É provável que uma criança que tenha uma educação religiosa mais intensa cresça com medo do mundo. Eu, que venho de um contexto assim, sei o que isso é: o mundo é na linguagem bíblica o lugar onde perdemos a alma. A célebre dicotomia que Jesus usa é mesmo essa: ou se perde a alma para ganhar o mundo, ou se perde o mundo para ganhar a alma. Cresci, portanto, a ter medo do mundo.
É claro que a Bíblia não usa só a linguagem dessa dicotomia entre mundo e a alma. Há espaço nela para também podermos olhar para o mundo como a criação de Deus que, mesmo tão estragadinha por nós, mostra o talento divino do seu fabrico original. Ainda assim, interessa-me agora a primeira ideia, a mais negativa, em que o mundo metia medo. Nem que seja porque sinto que me fez bem crescer com medo do mundo.
Quem tem o infortúnio de receber uma educação fundamentalmente positiva em que o mundo não mete medo, não está preparado para a esperteza dele. Pessoas que nunca tiveram medo do mundo mais facilmente são feitas gato sapato às mãos dele. E pode até acontecer a desgraça extra de quando o mundo nos trata mal procurarmos nele o lugar de refúgio, o que faz pouco sentido. Quando confiamos no mundo para nos salvar dele somos os piores doentes do síndrome de Estocolmo — amamos quem nos maltrata.

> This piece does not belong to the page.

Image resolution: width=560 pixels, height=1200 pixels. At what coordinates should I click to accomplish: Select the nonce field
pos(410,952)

A pessoa que tem medo do mundo tem de arranjar refúgio fora dele. Não é fácil, reconheço. Mas também é assim que a fé é um indisfarçável desprezo do mundo e a busca por um lugar alternativo. As pessoas com fé inevitavelmente serão pessoas em fuga do mundo real. Fugir do mundo real tem uma conotação muito negativa para quem se sente bem tratado por ele mas não custa muito aos outros. Fugir do mundo real é um modo de vida praticado arcaicamente e cheio de futuro.
E chega um momento paradoxal: quanto mais medo se tem do mundo, mais de frente se deve olhar para ele. São os inimigos aqueles que temos de encarar ainda mais do que os amigos. Os amigos vivem geralmente ao nosso lado. Os inimigos devem ser olhados de frente. Claro que o medo pode levar-nos a evitar encarar seja quem for que nos confronta. Mas idealmente o medo deve oferecer a ocasião da sua superação, materializada numa atitude de coragem.

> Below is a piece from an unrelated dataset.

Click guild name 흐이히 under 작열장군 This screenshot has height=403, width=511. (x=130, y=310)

Faço por encarar o mundo até porque fui educado a temê-lo. Seria absurdo promover-me como campeão quando os meus instintos são na maioria das vezes francamente cobardes. Conheço as inúmeras vantagens de me diluir na multidão que é a operação mais acessível de nos passarmos por amigos do mundo (o mundo é um narcisista que adora a ideia de ter toda a gente a amá-lo). Mas este mundo, lá está, não é de confiança e não estou para aturá-lo, por muito medricas que eu seja.

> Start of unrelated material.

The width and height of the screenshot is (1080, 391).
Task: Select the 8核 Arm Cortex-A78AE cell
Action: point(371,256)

Que futuro tem o medo do mundo? O de preferir outro. A minha educação religiosa também me encaminhou nessa esperança: ter medo deste mundo deve levar-nos a encará-lo e vencê-lo para que outro seja possível. Como se faz isso na prática? Para vencer este mundo morre-se para ele. Se houver alguém que já o tenha conseguido, há uma probabilidade crescente de que nessa estranha operação um novo mundo nos esteja a ser preparado. Desse não tenho medo nenhum.